Georgia First

Georgia Now Reports To NMVTIS



Georgia auto recyclers will have one less monthly bill to pay come early 2012. The state will report VINs to the National Motor Vehicle Title Information System (NMVTIS) on behalf of auto recyclers for free.

The Georgia General Assembly passed House Bill 269 in April 2011 and the governor signed it in May 2011, to be effective in January 2012 or early in the following session. The Georgia Department of Revenue (DOR.Ga.gov) will implement it once it has integrated it into the state computer system.

Law enforcement, auto recyclers and scrap processors worked together to introduce and pass this NMVTIS legislation, according to Steve Levetan, senior vice president for Pull-A-Part, LLC, based in Atlanta, Ga. (PullAPart.com).
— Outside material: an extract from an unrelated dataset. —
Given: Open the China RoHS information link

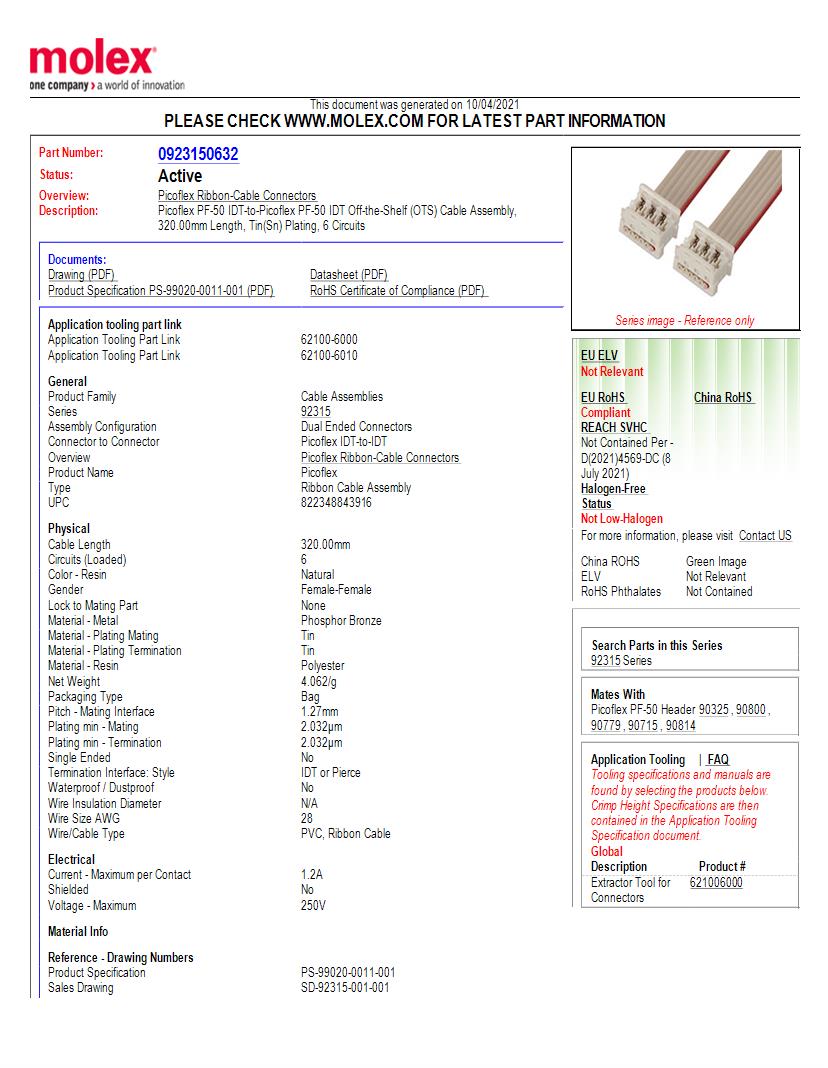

Georgia had an end-of-life vehicle system in place prior to HB 269's passage, but Levetan said it was inadequate for a couple of reasons. First, paper affidavits were only required for non-titled vehicles. This introduced an element of inaccuracy since VINs were transferred into the system by hand. Secondly, the federal NMVTIS system, which all auto recyclers must report to, is only enforceable by the federal government. The new Georgia law gives the local authorities the ability to enforce it at the state level.

"While some of us provided VINs voluntarily to local law enforcement on a timely basis, NMVTIS only required to report within 30 days," explained Levetan. "That doesn't provide timely information for law enforcement on stolen vehicles."
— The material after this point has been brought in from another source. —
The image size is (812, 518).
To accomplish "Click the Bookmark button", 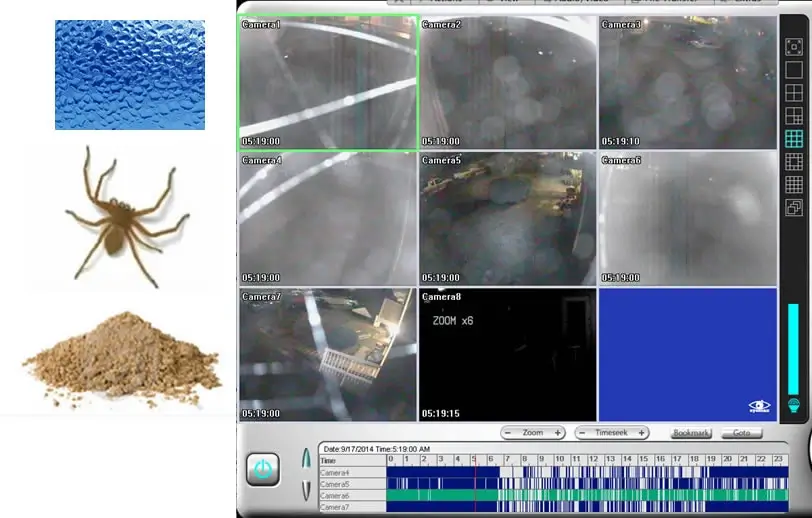I will tap(691, 433).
Lastly, the law removes the cost of reporting the VIN and other vehicle information to NMVTIS. Currently, auto recyclers must use a third-party data consolidator, which, except for the single-VIN reporting service provided by the American Association of Motor Vehicle Administrators (AAMVA.org) in Arlington, Va., requires a fee.

"In our view, a fee was never envisioned by either the statute or the rule," expressed Levetan. "Inserting the third-party consolidators into the system at the very end of the process unfortunately does serve as a disincentive for some people."

Chris Wright, president of Capital Auto Parts, Inc. in Thomasville, Ga. (CapitalAutoParts.com), and first vice president of ARA (A-R-A.org), said the new state system would streamline the NMVTIS reporting process.

"Currently I have to report both to NMVTIS and Georgia on separate reports," he explained. "This new reporting process will be easier, much quicker and less time consuming for the auto recycler."

Since mid-2010, Georgia auto recyclers and law enforcement officials have worked side-by-side to come up with a state reporting program that benefited all parties involved.

Levetan said he thinks it will only be a matter of time before other states begin reporting on behalf of auto recyclers and scrap processors.

"It's certainly something we are going to encourage," he admitted. "We think the concept of NMVTIS is good, but it's only as good as the accuracy and completeness of the data."